* [WORK TASK]: Return each line of the listing that follows in which the string "Export" can be found.

* [DATA TO EXAMINE]:

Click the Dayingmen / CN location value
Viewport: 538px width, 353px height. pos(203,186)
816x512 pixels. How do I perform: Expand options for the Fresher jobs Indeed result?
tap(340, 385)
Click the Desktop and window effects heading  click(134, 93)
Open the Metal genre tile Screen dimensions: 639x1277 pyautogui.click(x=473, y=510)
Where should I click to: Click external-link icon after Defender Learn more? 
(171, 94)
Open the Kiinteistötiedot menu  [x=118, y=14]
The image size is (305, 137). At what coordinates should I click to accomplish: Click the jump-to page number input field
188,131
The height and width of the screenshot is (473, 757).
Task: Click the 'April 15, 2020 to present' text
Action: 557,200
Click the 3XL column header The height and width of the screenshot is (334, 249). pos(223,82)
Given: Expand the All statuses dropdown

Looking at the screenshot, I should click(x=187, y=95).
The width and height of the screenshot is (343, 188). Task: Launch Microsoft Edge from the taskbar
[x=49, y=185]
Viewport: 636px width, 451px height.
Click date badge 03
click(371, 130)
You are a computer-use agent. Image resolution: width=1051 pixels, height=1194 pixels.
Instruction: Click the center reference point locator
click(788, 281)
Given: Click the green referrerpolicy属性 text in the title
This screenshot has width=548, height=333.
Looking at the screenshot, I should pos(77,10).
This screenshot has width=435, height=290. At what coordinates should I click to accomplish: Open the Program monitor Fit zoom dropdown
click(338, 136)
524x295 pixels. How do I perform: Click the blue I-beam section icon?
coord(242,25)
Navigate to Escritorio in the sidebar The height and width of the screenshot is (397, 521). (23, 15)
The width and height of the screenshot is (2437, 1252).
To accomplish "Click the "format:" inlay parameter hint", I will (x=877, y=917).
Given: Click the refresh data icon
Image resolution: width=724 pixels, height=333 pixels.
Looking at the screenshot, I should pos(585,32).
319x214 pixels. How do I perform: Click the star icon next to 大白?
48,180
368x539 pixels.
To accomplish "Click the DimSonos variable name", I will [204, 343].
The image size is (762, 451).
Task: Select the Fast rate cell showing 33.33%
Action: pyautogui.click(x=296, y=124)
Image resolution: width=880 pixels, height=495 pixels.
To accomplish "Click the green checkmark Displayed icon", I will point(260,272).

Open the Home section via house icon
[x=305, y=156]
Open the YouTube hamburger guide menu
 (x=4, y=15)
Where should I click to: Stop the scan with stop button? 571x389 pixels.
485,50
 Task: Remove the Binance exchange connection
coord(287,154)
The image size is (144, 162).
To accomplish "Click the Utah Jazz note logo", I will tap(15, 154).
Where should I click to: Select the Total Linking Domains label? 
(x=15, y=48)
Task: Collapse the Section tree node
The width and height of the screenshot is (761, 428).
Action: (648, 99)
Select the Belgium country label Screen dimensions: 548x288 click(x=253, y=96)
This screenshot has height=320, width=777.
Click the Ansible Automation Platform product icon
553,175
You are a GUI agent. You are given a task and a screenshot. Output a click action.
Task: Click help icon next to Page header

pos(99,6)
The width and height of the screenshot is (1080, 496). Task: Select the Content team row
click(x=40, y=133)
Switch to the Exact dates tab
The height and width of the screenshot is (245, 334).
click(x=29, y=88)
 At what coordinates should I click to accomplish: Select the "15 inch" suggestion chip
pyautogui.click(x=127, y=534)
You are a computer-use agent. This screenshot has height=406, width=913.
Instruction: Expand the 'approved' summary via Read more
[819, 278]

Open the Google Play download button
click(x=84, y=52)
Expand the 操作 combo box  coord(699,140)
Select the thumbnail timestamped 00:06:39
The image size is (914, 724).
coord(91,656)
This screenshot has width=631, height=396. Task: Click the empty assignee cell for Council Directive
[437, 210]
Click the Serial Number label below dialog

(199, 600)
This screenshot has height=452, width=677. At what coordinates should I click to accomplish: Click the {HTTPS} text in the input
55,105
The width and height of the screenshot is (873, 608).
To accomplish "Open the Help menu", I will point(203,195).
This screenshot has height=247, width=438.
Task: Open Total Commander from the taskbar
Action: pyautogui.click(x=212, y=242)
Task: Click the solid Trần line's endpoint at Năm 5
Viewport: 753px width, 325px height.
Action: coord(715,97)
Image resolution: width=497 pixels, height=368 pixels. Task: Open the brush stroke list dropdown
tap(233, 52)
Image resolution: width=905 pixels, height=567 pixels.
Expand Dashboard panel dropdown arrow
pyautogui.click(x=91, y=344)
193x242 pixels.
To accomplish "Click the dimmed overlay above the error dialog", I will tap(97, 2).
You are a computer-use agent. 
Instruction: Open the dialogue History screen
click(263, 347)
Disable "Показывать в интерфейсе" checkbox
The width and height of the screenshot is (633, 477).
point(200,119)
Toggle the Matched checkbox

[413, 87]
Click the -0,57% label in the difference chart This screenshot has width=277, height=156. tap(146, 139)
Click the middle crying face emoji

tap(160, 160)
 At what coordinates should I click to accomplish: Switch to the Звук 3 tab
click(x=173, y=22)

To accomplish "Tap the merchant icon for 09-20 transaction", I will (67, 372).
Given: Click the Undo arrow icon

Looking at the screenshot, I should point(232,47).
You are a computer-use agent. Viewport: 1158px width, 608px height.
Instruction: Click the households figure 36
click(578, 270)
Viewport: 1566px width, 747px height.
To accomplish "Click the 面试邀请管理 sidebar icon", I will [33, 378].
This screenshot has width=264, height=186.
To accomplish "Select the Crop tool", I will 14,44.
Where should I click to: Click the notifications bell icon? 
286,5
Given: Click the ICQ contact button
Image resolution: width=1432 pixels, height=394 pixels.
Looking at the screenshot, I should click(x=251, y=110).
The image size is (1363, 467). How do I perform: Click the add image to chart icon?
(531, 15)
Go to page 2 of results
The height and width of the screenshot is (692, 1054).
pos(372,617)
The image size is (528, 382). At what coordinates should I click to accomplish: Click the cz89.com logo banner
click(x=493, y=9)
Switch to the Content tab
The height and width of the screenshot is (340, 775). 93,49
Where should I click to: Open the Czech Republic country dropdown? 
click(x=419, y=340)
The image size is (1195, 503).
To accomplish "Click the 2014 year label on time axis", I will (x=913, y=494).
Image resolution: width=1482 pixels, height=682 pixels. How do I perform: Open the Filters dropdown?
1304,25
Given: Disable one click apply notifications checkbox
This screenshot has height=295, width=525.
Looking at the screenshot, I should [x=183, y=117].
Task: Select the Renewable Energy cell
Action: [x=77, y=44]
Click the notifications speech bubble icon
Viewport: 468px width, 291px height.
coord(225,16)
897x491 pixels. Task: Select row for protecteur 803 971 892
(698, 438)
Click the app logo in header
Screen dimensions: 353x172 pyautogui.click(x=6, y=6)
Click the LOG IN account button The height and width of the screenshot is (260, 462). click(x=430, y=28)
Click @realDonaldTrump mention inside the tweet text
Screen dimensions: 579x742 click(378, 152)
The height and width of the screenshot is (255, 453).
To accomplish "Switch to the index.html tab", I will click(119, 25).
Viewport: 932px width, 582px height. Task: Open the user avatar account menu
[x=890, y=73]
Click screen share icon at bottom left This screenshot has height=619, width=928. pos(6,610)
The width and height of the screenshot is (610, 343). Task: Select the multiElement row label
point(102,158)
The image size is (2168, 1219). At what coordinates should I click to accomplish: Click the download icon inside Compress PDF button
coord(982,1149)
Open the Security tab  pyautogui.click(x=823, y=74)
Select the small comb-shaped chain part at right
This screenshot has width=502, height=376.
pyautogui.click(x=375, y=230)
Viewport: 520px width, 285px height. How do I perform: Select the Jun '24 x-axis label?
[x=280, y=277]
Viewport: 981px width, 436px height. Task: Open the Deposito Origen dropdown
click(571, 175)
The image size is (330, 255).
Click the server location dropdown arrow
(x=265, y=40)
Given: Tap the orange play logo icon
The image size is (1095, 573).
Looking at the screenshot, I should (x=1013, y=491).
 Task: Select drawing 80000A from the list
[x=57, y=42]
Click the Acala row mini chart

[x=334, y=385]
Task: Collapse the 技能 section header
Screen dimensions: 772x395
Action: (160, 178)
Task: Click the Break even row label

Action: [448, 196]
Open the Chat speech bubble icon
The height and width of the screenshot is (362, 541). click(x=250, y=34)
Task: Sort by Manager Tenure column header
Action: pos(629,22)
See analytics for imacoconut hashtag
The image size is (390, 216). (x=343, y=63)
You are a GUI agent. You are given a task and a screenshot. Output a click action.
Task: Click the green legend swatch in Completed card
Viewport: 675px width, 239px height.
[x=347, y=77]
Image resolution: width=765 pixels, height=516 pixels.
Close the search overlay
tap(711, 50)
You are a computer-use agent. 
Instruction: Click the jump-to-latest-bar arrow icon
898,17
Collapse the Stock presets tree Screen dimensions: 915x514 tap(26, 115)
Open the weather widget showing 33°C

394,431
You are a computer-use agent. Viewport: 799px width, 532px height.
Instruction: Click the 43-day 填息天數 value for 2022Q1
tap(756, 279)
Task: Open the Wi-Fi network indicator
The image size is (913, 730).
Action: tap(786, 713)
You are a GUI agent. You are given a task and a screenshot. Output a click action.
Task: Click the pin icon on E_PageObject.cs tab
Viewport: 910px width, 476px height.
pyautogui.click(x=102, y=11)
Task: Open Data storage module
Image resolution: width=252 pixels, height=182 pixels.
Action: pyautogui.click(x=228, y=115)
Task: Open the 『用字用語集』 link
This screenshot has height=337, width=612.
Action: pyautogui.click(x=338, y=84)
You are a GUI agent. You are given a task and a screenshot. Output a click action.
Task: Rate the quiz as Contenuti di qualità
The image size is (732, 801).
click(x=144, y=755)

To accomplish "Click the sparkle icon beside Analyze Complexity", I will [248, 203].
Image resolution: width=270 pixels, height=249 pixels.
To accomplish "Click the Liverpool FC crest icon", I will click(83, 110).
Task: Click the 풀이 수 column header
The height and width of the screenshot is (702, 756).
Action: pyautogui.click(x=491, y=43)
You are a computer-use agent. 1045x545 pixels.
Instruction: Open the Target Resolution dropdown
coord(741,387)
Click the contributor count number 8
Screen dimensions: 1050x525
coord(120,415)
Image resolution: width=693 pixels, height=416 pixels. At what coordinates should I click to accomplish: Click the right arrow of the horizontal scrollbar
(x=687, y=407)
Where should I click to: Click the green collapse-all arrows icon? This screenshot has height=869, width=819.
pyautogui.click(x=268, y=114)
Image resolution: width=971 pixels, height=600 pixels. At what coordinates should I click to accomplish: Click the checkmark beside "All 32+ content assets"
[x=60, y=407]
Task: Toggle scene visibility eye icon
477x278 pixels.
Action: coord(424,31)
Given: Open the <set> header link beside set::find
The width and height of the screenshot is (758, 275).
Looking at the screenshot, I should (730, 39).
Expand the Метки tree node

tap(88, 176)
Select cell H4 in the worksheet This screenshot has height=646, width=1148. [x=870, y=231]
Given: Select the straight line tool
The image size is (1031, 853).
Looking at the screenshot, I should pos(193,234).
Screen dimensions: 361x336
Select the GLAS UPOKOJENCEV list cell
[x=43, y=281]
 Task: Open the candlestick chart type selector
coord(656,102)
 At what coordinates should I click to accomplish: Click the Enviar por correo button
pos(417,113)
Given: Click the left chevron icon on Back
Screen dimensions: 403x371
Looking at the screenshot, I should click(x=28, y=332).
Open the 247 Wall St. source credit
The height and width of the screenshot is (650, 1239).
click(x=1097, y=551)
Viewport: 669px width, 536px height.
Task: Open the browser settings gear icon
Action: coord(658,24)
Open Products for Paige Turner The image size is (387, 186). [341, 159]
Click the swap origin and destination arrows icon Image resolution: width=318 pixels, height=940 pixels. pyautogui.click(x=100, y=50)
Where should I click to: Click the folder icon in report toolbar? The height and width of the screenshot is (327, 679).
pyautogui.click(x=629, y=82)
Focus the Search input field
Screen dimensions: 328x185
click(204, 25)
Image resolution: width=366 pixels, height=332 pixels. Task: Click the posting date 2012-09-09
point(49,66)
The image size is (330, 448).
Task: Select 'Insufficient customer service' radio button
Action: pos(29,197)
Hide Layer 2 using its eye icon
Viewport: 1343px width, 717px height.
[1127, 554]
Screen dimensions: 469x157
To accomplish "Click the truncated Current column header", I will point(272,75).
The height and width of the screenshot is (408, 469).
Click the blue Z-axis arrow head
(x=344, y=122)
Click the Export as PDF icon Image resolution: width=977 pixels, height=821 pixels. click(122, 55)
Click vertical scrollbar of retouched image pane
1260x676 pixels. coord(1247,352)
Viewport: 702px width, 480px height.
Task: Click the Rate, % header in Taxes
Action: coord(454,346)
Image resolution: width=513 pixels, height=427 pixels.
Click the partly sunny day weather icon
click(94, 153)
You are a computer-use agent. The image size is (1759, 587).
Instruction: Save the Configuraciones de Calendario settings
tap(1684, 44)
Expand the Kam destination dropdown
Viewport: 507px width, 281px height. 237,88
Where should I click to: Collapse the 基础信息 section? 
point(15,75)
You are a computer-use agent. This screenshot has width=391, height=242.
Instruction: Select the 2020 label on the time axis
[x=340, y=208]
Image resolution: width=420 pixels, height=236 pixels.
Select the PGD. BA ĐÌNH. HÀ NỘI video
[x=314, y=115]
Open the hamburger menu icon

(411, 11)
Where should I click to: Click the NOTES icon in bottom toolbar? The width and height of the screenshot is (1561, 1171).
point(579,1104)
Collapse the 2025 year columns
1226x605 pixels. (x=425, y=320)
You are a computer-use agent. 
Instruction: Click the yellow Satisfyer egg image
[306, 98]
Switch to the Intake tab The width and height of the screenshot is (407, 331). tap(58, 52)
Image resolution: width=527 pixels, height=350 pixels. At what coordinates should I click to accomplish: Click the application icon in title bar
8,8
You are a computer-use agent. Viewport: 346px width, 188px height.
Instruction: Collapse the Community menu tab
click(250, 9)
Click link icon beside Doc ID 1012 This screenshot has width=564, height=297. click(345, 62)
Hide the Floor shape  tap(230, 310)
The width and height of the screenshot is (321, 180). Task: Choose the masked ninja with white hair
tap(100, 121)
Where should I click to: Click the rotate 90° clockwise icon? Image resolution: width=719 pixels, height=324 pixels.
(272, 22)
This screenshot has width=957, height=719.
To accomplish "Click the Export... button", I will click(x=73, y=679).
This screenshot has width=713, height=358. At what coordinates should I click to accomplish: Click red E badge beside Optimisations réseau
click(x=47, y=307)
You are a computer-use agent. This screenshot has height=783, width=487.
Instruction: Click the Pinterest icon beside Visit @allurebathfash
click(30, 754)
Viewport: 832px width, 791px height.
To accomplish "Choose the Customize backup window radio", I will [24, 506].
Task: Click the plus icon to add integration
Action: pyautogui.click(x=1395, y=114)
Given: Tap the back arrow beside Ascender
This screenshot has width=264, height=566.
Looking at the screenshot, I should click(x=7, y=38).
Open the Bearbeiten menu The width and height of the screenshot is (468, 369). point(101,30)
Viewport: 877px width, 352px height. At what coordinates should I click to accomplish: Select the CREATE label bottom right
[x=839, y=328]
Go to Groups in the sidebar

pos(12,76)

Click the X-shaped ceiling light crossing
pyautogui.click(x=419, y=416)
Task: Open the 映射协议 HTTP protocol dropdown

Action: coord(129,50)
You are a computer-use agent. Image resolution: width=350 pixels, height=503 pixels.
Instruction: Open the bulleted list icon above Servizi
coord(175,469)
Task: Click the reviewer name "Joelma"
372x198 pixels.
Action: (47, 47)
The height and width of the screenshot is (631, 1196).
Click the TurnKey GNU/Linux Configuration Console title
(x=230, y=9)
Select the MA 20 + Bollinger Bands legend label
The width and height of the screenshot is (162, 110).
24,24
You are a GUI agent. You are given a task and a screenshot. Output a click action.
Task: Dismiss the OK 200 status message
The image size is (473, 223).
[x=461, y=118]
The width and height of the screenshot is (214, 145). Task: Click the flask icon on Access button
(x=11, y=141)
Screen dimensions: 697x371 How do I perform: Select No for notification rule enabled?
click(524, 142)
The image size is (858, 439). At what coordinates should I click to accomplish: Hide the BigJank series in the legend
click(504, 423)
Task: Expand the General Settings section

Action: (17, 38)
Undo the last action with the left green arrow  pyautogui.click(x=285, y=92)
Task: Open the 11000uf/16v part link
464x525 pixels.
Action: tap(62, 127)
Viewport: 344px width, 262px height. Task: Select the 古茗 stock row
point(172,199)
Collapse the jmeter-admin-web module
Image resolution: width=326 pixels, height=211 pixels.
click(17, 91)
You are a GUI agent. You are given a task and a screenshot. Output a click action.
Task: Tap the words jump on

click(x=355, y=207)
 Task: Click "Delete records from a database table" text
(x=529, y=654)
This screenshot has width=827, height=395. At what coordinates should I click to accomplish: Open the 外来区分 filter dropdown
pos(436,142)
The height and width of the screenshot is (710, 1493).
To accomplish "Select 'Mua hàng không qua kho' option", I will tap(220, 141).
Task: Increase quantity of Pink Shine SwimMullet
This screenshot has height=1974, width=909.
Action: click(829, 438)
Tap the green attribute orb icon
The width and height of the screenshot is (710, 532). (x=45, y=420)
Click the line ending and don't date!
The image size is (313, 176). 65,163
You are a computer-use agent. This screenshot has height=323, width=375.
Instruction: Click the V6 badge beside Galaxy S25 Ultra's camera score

* [FINISHED TASK]:
Click the Export as PDF icon Image resolution: width=977 pixels, height=821 pixels. click(122, 55)
To accomplish "Click the Export... button", I will click(x=73, y=679).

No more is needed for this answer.